### TASK TO CARRY OUT:
Copy out the data below without any changes, starting with the line that contains "immediate (202, 416)" and continuing through the last line, both included.

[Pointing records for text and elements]
● ● ●
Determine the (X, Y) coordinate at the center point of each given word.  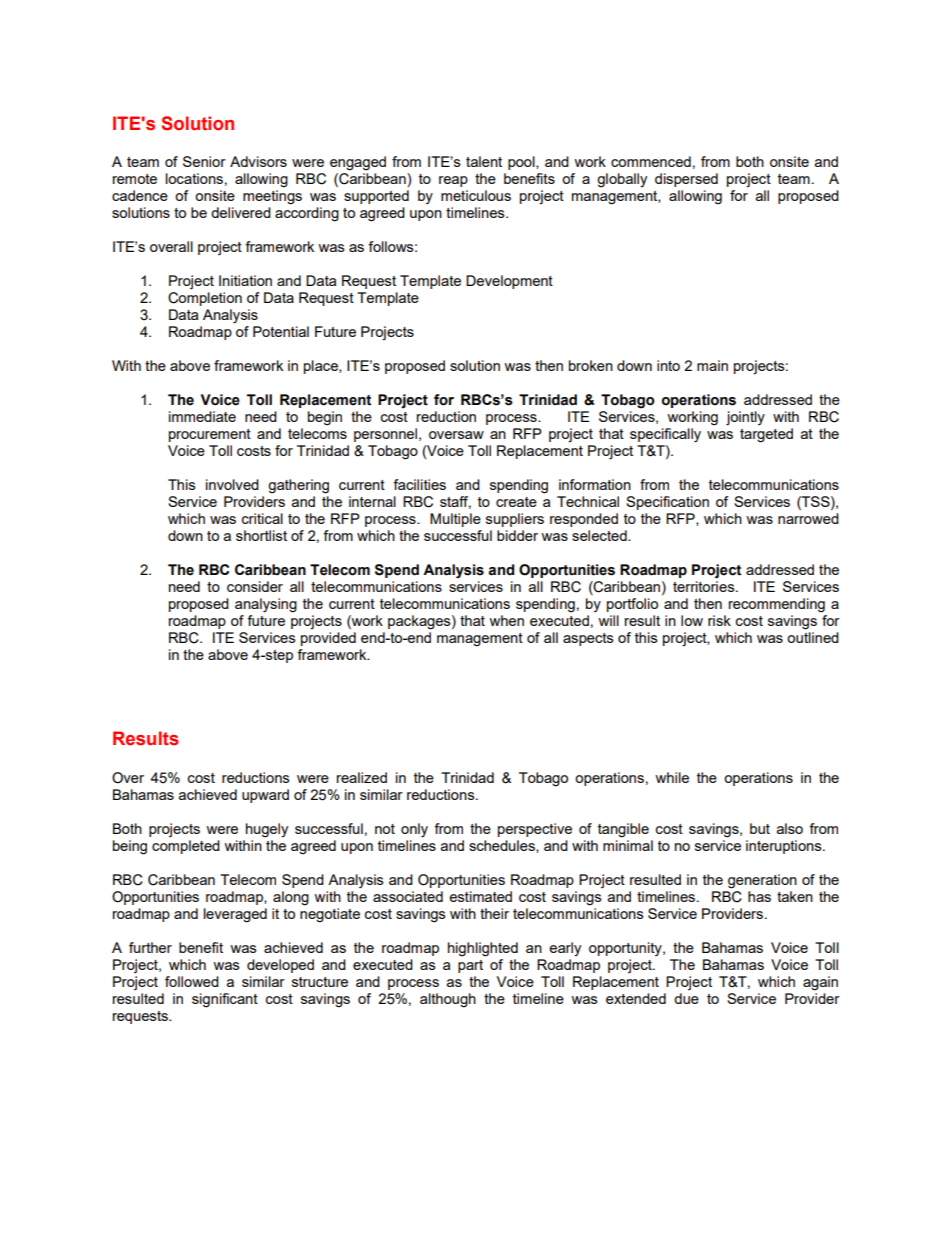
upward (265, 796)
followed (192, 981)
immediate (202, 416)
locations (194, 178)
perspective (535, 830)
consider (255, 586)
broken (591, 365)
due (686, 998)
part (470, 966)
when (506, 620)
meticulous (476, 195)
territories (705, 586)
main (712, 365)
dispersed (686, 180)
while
● ● ●
### COMPLETE ANSWER:
immediate (202, 416)
locations (194, 178)
perspective (535, 830)
consider (255, 586)
broken (591, 365)
due (686, 998)
part (470, 966)
when (506, 620)
meticulous (476, 195)
territories (705, 586)
main (712, 365)
dispersed (686, 180)
while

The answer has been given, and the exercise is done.